American Sportsman's Library
- Trade Edition Volume Cover
- Author: Various
- Publisher: Macmillan Co.
- Publication date: 1902

= American Sportsman's Library =

The American Sportsman's Library is a series of 16 uniformly-bound volumes on sporting subjects, from an American perspective, published by the Macmillan Company (see Macmillan Publishers) in the period 1902-1905. Caspar Whitney, the owner/editor of Outing magazine and a well-known outdoorsman and sporting journalist, edited the series. Authors, including Theodore Roosevelt (writing while President of the United States), were noted experts in their fields.

M.L. Biscotti, in American Sporting Book Series (1994), states that "[t]he authors of these titles were a "Who's Who of American sportsmen of the era....Macmillan designed a premium series....The sixteen titles produced in this series represent that era's best sporting literature."

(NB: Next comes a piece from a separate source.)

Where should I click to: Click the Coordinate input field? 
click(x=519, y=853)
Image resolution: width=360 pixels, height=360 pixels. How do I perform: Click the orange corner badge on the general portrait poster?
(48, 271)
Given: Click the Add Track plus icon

The trade edition of each volume was 7+7/8 by 5+1/2 in with green cloth covers with gilt titles and decorations. The books cost $2 or $3 each, relatively high prices for the time (about $54 and $81 inflation-adjusted to 2016). They included extensive black-and-white illustrations from paintings or photographs. Macmillan also issued a "large paper" edition limited to one hundred numbered copies of each work. These were 9 by 6+1/4 in and bound in three-quarter olive green (typically now faded to brown) leather. They cost $7.50 in 1902 (about $202 inflation-adjusted to 2016). A 1924 reprinting of the trade edition introduced dust jackets and a slightly reduced size of 7+1/2 by 5 in.

Macmillan advertised advance notice of, but ultimately did not publish, four additional volumes. These include Skating, Hockey, and Kite Sailing; Baseball and Football; The Bear Family; and Cougar, Wildcat, Wolf, and Fox.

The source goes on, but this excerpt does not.